The NDP won a majority government under Bob Rae in the provincial election of 1990, and Buchanan defeated Jim Pollock by 896 votes. He was named Minister of Agriculture and Food on October 1, 1990, and held this position for the entirety of the Rae government. (Note: Ministry was renamed as Ministry of Agriculture, Food and Rural Affairs in 1994. Buchanan continued in this expanded role until 1995.)

Buchanan was one of the most successful ministers in the Rae government, and was widely praised for his handling of the agriculture portfolio. Premier Bob Rae said that he was "a constant source of sound advice, political savvy and practical intelligence." While the Ontario NDP lost much of its rural support between 1990 and 1995, Buchanan remained personally popular within rural Ontario and with the agricultural community.

Buchanan stabilized funding to many rural centres in 1994, and was a supporter of fuel ethanol throughout his time in government. He also promoted a rural investment pool, and extended unionization rights to farm workers while ensuring that farms with fifty or fewer employees would not be affected.

The NDP was defeated in the provincial election of 1995, and Buchanan's personal popularity was not enough to save him from the party's loss of support in rural areas. He lost to Progressive Conservative Harry Danford by almost 8,000 votes, amid a provincial majority for the Progressive Conservative Party.

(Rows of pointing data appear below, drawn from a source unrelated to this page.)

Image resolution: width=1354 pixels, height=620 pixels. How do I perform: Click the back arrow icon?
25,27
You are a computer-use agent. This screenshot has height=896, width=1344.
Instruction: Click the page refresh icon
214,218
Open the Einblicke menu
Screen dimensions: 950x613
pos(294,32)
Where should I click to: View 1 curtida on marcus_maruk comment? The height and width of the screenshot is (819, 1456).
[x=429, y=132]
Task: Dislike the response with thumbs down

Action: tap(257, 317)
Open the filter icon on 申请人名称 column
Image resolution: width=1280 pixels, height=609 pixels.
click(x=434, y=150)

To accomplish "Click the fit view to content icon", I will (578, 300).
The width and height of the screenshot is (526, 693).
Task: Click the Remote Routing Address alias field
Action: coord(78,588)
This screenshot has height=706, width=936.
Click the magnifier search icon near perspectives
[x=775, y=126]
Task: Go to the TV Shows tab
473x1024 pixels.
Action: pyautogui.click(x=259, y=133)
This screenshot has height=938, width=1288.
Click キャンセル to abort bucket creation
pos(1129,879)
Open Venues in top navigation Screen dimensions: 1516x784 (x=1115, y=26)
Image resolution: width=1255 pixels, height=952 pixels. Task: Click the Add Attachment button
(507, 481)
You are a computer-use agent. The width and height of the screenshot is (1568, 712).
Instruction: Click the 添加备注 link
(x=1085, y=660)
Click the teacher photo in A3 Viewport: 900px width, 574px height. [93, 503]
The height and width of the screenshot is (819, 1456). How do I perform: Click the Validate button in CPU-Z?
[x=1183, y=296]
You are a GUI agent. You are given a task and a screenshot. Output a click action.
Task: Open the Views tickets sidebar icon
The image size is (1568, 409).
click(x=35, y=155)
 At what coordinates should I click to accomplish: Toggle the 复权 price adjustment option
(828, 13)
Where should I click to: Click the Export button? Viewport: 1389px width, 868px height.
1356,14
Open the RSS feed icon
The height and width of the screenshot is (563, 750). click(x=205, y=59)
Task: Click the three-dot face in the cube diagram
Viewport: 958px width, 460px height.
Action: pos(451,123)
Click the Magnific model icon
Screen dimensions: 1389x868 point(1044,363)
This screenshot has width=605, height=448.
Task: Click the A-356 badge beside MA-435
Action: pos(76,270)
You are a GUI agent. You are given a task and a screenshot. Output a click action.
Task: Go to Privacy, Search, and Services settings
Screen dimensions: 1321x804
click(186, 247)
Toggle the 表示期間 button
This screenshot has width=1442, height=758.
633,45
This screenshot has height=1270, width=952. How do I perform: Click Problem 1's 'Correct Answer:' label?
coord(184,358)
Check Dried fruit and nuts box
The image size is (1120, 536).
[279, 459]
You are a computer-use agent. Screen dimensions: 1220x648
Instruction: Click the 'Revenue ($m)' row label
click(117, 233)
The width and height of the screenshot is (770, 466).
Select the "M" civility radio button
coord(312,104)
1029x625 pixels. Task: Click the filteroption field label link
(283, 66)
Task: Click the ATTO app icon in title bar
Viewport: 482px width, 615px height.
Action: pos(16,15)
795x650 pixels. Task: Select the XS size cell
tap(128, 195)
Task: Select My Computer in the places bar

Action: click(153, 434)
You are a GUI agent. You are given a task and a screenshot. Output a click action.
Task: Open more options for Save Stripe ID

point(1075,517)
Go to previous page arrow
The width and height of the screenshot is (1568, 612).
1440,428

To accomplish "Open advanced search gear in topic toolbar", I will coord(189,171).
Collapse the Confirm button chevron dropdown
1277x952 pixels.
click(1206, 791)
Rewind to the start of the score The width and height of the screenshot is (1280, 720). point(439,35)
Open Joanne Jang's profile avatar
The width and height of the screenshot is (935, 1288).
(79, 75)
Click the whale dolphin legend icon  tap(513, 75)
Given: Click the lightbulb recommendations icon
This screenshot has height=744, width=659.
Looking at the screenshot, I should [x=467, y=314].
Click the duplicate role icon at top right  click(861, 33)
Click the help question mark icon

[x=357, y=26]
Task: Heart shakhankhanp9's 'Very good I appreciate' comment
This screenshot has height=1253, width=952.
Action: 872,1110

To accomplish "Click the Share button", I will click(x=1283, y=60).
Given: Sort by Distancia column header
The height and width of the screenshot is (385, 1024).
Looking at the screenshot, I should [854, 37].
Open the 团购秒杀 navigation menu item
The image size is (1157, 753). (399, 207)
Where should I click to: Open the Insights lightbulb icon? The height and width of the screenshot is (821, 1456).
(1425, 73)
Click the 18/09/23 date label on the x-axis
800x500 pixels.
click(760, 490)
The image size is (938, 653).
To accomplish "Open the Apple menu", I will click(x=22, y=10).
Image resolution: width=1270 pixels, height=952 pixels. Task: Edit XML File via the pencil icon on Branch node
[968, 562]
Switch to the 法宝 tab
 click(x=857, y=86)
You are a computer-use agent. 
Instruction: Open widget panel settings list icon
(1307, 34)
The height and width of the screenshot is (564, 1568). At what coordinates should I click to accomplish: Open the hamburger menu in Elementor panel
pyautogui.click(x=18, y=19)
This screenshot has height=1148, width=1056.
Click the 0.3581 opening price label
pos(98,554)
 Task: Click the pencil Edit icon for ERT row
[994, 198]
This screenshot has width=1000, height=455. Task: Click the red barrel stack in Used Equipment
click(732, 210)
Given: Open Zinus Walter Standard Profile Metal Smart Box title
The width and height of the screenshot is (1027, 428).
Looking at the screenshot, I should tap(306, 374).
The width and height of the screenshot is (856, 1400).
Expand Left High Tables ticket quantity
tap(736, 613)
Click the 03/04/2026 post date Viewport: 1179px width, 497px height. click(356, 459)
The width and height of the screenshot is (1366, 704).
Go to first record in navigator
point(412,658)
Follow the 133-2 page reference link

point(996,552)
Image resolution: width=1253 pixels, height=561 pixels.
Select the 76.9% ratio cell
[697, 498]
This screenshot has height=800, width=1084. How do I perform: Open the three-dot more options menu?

Despite some cutbacks during Ontario's recession of the early 1990s, the agriculture ministry had a budget of about $600 million in 1994 and kept an agricultural representative in each of the 52 county offices. By 2000, under the government of Mike Harris, the budget had been cut to $300 million and the local representatives had been eliminated.

===Cabinet positions===

Rae ministry, Province of Ontario (1990–1995)
Cabinet post (1)
| Predecessor | Office | Successor |
| David Ramsay | Minister of Agriculture and Food 1990-1995 | Noble Villeneuve |

==Later life==
Buchanan initially considered running for the leadership of the NDP in 1996, but declined. He was instead elected as treasurer of the Ontario NDP, and set tough targets for eliminating the party's post-1995 debt. He also served as a vice-president on the party's executive, and became a board member of the Children's Aid Society.

In early 2005, he assisted the NDP's by-election campaign in the rural riding of Dufferin—Peel—Wellington—Grey. However, since his endorsement of Bob Rae's bid for the leadership of the Liberal Party, he has severed his ties to the NDP.

In 2008, Buchanan was named Acting Chair of the Ontario Farm Products Marketing Commission.

On October 11, 2013 Buchanan was appointed Board Chair of the Ontario Racing Commission.